What the task asks:
Rewrite the material below with every "GUI agent" changed to "screen agent", leaving everything else untouched.

Data for this exercise:
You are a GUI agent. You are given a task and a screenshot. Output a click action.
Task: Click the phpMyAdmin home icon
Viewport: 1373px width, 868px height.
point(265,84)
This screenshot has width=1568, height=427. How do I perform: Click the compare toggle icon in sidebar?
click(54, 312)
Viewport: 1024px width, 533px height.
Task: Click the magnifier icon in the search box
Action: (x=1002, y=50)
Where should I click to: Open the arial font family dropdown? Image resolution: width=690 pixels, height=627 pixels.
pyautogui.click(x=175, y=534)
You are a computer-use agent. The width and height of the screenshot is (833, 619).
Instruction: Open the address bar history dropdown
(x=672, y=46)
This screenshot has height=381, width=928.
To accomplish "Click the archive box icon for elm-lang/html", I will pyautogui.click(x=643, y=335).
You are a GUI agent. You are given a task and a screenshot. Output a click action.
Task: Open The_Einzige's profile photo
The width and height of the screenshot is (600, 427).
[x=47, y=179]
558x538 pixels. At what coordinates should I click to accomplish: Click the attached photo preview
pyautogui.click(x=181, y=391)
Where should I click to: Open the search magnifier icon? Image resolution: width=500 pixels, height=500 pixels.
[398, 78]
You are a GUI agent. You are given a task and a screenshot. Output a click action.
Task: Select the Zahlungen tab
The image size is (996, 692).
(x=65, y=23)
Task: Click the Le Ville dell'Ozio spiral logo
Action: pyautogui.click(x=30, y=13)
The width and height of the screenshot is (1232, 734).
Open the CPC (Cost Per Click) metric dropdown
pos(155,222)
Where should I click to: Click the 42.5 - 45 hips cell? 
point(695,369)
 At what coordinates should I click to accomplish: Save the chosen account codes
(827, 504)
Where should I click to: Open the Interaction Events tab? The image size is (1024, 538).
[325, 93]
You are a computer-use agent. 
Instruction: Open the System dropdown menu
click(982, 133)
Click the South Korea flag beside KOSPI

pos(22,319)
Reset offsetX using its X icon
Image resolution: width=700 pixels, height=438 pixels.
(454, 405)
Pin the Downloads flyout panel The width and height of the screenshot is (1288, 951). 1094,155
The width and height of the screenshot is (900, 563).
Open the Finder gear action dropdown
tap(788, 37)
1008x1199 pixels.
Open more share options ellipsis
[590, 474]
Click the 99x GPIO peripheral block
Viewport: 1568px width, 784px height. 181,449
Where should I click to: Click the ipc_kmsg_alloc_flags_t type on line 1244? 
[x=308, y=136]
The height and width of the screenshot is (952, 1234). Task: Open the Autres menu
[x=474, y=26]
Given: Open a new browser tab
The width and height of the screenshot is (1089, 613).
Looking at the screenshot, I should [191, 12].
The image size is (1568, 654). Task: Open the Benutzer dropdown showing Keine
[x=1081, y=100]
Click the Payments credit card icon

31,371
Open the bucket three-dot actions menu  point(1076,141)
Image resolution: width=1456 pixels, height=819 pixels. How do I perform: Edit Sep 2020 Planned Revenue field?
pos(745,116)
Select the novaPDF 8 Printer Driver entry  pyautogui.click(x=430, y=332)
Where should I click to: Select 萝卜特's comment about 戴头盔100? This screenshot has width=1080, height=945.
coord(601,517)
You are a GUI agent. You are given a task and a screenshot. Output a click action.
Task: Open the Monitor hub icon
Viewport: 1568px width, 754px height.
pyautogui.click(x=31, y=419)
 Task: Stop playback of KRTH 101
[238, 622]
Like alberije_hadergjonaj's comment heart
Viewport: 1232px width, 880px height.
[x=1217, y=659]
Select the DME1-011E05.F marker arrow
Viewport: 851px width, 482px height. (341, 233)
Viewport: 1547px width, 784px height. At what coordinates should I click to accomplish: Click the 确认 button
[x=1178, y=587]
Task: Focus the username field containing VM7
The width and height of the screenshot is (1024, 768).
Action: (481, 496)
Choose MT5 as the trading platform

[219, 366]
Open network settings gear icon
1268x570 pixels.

Solution:
You are a screen agent. You are given a task and a screenshot. Output a click action.
Task: Click the phpMyAdmin home icon
Viewport: 1373px width, 868px height.
point(265,84)
This screenshot has width=1568, height=427. How do I perform: Click the compare toggle icon in sidebar?
click(54, 312)
Viewport: 1024px width, 533px height.
Task: Click the magnifier icon in the search box
Action: (x=1002, y=50)
Where should I click to: Open the arial font family dropdown? Image resolution: width=690 pixels, height=627 pixels.
pyautogui.click(x=175, y=534)
You are a computer-use agent. The width and height of the screenshot is (833, 619).
Instruction: Open the address bar history dropdown
(x=672, y=46)
This screenshot has height=381, width=928.
To accomplish "Click the archive box icon for elm-lang/html", I will pyautogui.click(x=643, y=335).
You are a screen agent. You are given a task and a screenshot. Output a click action.
Task: Open The_Einzige's profile photo
The width and height of the screenshot is (600, 427).
[x=47, y=179]
558x538 pixels. At what coordinates should I click to accomplish: Click the attached photo preview
pyautogui.click(x=181, y=391)
Where should I click to: Open the search magnifier icon? Image resolution: width=500 pixels, height=500 pixels.
[398, 78]
You are a screen agent. You are given a task and a screenshot. Output a click action.
Task: Select the Zahlungen tab
The image size is (996, 692).
(x=65, y=23)
Task: Click the Le Ville dell'Ozio spiral logo
Action: pyautogui.click(x=30, y=13)
The width and height of the screenshot is (1232, 734).
Open the CPC (Cost Per Click) metric dropdown
pos(155,222)
Where should I click to: Click the 42.5 - 45 hips cell? 
point(695,369)
 At what coordinates should I click to accomplish: Save the chosen account codes
(827, 504)
Where should I click to: Open the Interaction Events tab? The image size is (1024, 538).
[325, 93]
You are a computer-use agent. 
Instruction: Open the System dropdown menu
click(982, 133)
Click the South Korea flag beside KOSPI

pos(22,319)
Reset offsetX using its X icon
Image resolution: width=700 pixels, height=438 pixels.
(454, 405)
Pin the Downloads flyout panel The width and height of the screenshot is (1288, 951). 1094,155
The width and height of the screenshot is (900, 563).
Open the Finder gear action dropdown
tap(788, 37)
1008x1199 pixels.
Open more share options ellipsis
[590, 474]
Click the 99x GPIO peripheral block
Viewport: 1568px width, 784px height. 181,449
Where should I click to: Click the ipc_kmsg_alloc_flags_t type on line 1244? 
[x=308, y=136]
The height and width of the screenshot is (952, 1234). Task: Open the Autres menu
[x=474, y=26]
Given: Open a new browser tab
The width and height of the screenshot is (1089, 613).
Looking at the screenshot, I should [191, 12].
The image size is (1568, 654). Task: Open the Benutzer dropdown showing Keine
[x=1081, y=100]
Click the Payments credit card icon

31,371
Open the bucket three-dot actions menu  point(1076,141)
Image resolution: width=1456 pixels, height=819 pixels. How do I perform: Edit Sep 2020 Planned Revenue field?
pos(745,116)
Select the novaPDF 8 Printer Driver entry  pyautogui.click(x=430, y=332)
Where should I click to: Select 萝卜特's comment about 戴头盔100? This screenshot has width=1080, height=945.
coord(601,517)
You are a screen agent. You are given a task and a screenshot. Output a click action.
Task: Open the Monitor hub icon
Viewport: 1568px width, 754px height.
pyautogui.click(x=31, y=419)
 Task: Stop playback of KRTH 101
[238, 622]
Like alberije_hadergjonaj's comment heart
Viewport: 1232px width, 880px height.
[x=1217, y=659]
Select the DME1-011E05.F marker arrow
Viewport: 851px width, 482px height. (341, 233)
Viewport: 1547px width, 784px height. At what coordinates should I click to accomplish: Click the 确认 button
[x=1178, y=587]
Task: Focus the username field containing VM7
The width and height of the screenshot is (1024, 768).
Action: (481, 496)
Choose MT5 as the trading platform

[219, 366]
Open network settings gear icon
1268x570 pixels.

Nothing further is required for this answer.